CR145 Misselling; misleading marketing material.


Misselling; misleading marketing material.


The complainant, a 47 year old teacher, was handed a flyer while she was standing in a bank queue, by a broker in the employ of a brokerage linked to the bank. The flyer read: “WORRIED? OUR EXPERT ADVICE WILL GIVE YOU PEACE OF MIND. DID YOU KNOW? – YOUR CHILD’S EDUCATION, A HOUSE (NEW OR EXTENSIONS), A CAR, SECURITY FOR FUTURE NEEDS FROM DAY ONE, MAY NO LONGER BE A WORRYING FACTOR IF YOU LET US SHOW YOU HOW”. The flyer meticulously set out, in a table format, cash values which would be realised by investors at different time periods of investment, namely 5, 7, 10, 12 and 15 years. The complainant maintained that this led her to believe she could be paid R51 507 after five years, if she paid R500 per month. She alleged that the broker did not alert her to any risks or pitfalls, and she did not understand the concept “illustrative value”. Although she was Venda-speaking with English her second language, she was presented with an Afrikaans application form for an insurance policy, which she signed in October 1999.

After contributing R40 450 for five years she was paid an amount of R28 000. The investment had been placed in foreign equities, and the unexpected strengthening of the rand and decline in global investment markets over the five years contributed to the poor performance.

The complainant engaged the services of an attorney to lodge her complaint.


It was the unanimous view of the office that this was a clear case of misselling, together with the use of misleading marketing materials.

The flyer used by the broker was misleading.
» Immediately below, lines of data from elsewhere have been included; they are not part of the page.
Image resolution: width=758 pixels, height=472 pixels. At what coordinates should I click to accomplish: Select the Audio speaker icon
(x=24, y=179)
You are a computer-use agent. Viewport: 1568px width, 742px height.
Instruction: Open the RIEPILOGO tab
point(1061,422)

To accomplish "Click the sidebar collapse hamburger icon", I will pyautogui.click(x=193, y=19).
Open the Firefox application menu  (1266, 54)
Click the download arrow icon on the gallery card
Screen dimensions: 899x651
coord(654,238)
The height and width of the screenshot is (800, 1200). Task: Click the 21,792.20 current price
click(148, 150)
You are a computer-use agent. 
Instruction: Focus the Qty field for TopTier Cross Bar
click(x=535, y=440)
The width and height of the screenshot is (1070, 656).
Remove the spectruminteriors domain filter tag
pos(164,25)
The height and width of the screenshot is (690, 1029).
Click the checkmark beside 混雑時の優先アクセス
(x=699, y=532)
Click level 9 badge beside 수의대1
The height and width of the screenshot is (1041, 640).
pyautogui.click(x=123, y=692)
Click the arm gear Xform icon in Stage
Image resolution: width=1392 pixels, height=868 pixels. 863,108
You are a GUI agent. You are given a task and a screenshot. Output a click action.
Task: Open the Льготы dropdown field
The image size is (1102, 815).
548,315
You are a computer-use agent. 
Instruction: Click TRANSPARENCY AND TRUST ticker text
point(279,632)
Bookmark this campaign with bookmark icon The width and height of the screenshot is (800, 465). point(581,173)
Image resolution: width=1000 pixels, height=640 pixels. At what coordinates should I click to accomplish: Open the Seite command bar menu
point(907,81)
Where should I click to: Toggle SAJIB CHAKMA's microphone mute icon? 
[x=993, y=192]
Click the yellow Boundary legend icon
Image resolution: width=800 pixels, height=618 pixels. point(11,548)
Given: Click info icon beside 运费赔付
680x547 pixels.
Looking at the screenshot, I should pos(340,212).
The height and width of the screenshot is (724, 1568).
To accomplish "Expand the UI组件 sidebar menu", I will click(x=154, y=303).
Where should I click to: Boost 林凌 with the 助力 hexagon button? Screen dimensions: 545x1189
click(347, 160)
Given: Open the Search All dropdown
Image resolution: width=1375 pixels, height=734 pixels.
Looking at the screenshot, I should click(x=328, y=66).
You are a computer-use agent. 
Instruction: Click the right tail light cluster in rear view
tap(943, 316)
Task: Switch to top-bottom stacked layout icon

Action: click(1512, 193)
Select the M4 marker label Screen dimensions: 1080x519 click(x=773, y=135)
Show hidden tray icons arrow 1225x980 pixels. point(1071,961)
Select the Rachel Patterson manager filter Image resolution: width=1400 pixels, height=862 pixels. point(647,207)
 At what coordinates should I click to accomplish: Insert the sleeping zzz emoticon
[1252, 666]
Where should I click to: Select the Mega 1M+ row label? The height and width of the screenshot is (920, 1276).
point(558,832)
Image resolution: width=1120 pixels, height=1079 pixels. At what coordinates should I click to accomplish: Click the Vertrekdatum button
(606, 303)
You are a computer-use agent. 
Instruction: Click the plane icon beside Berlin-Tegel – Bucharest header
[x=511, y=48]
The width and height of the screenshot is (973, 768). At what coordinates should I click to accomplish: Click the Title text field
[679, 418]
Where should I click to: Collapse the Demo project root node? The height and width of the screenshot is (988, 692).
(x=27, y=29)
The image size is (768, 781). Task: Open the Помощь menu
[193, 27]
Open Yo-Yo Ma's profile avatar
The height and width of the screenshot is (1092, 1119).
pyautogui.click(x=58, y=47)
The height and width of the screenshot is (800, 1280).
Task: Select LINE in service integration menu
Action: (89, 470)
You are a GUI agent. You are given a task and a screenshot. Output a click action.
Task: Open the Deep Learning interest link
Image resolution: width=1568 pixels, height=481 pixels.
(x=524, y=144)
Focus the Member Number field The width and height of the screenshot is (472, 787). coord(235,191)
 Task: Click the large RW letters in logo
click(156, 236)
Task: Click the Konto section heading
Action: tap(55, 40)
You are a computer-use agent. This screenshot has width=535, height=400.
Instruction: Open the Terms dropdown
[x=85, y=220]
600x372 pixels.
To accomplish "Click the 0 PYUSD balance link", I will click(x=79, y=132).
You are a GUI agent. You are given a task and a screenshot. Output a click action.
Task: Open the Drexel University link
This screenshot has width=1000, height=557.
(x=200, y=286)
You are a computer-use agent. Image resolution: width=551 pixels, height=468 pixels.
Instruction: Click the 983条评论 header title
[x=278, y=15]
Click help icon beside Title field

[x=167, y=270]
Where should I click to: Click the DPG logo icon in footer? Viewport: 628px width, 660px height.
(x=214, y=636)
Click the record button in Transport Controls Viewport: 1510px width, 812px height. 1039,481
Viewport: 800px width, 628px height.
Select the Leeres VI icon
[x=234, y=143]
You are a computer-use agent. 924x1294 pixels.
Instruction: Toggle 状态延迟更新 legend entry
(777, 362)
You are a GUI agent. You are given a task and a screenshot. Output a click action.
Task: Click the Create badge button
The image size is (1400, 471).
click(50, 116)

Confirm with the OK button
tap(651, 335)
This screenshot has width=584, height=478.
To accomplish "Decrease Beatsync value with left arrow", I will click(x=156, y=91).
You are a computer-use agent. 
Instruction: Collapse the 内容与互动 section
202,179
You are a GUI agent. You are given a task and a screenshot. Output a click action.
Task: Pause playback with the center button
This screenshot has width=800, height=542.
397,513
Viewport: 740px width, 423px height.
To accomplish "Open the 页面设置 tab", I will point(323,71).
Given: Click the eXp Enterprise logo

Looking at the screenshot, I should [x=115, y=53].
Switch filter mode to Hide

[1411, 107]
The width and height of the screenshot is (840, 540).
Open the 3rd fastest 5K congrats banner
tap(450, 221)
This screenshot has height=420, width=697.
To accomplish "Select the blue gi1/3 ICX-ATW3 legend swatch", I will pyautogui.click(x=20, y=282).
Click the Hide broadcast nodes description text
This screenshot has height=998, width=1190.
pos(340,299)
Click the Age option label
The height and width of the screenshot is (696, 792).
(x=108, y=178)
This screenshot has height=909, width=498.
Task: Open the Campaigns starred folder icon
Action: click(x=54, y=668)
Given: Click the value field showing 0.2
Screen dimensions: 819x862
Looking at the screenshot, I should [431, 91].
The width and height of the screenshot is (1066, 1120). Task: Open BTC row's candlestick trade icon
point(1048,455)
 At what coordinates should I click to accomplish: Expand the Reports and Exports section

It did not indicate that the product sold was an insurance policy, but created the impression that this it was a bank product, through its prominent heading. The bold print on the flyer promised “peace of mind” and a lumpsum investment which could “work wonders”. The table led the reader to believe that s/he could be paid R51 507 after five years, if s/he paid R500 per month. These bold promises were qualified by a sentence in small print reading “Returns are quoted at illustrative values of 12%”. There was no explanation of the term “illustrative values”, or that the values payable would be the actual values achieved. Only one illustrative rate, the high rate of 12%, was mentioned, in non-compliance with the LOA guidelines stipulating that a high and low rate be illustrated. There was no mention of risk; as conceded by the broker’s manager, the material focussed on the benefits, and “unfortunately did not highlight the risks”.

The product was also in our view missold, in that inappropriate advice was rendered. The initiative did not come from the complainant but from the broker, who approached her with the flyer in a banking hall queue. The broker stated that the product was in his view appropriate for her needs, yet he made no effort to establish what her needs, financial circumstances or risk profile were. As a 47-year old teacher these were in all likelihood not conducive to the risk of an investment in foreign equities, no matter how good the past performance of the portfolio had been. An Afrikaans form was filled in on her behalf, despite the fact that she was Venda-speaking with English her second language. By the broker’s admission no other options for investment were discussed with her apart from the equity international portfolio.

There was a dispute of fact as to whether the concept of illustrative values or the risk attendant on the policy were discussed at all with the client; the broker maintained that they were, whereas the complainant stated that they were not. The balance of probabilities in our view favoured the complainant’s version, especially in the light of the broker manager’s view (which presumably was held by the brokers) that “at the time there was no real risk” because of the good performance of the specific portfolio and the off-shore markets due to the weakening of the rand. The fact that the broker agency did not appreciate that there is always risk, borne out by events in this case, was alarming.


We made a provisional ruling that the advice afforded in this case was inappropriate, in that no effort was made to establish the suitability of the product for the complainant’s needs, the risk was not adequately explained to her, either by the broker or in the marketing materials, and she did not make an informed choice. The remedy was to place the policyholder in the position she would have been in had appropriate advice been given at the time of the inception of the policy, that is, an investment without the pitfalls of this one. The brokerage was ordered to calculate the amounts that would have been payable if the complainant had invested in a 32 day call account or the money market, and to pay the difference between what had already been paid and the higher of the two alternatives.

The calculations indicated that the money market position was higher. In response to the provisional ruling the brokerage offered to pay half the additional money market interest, as well as the complainant’s legal costs. The complainant accepted this offer.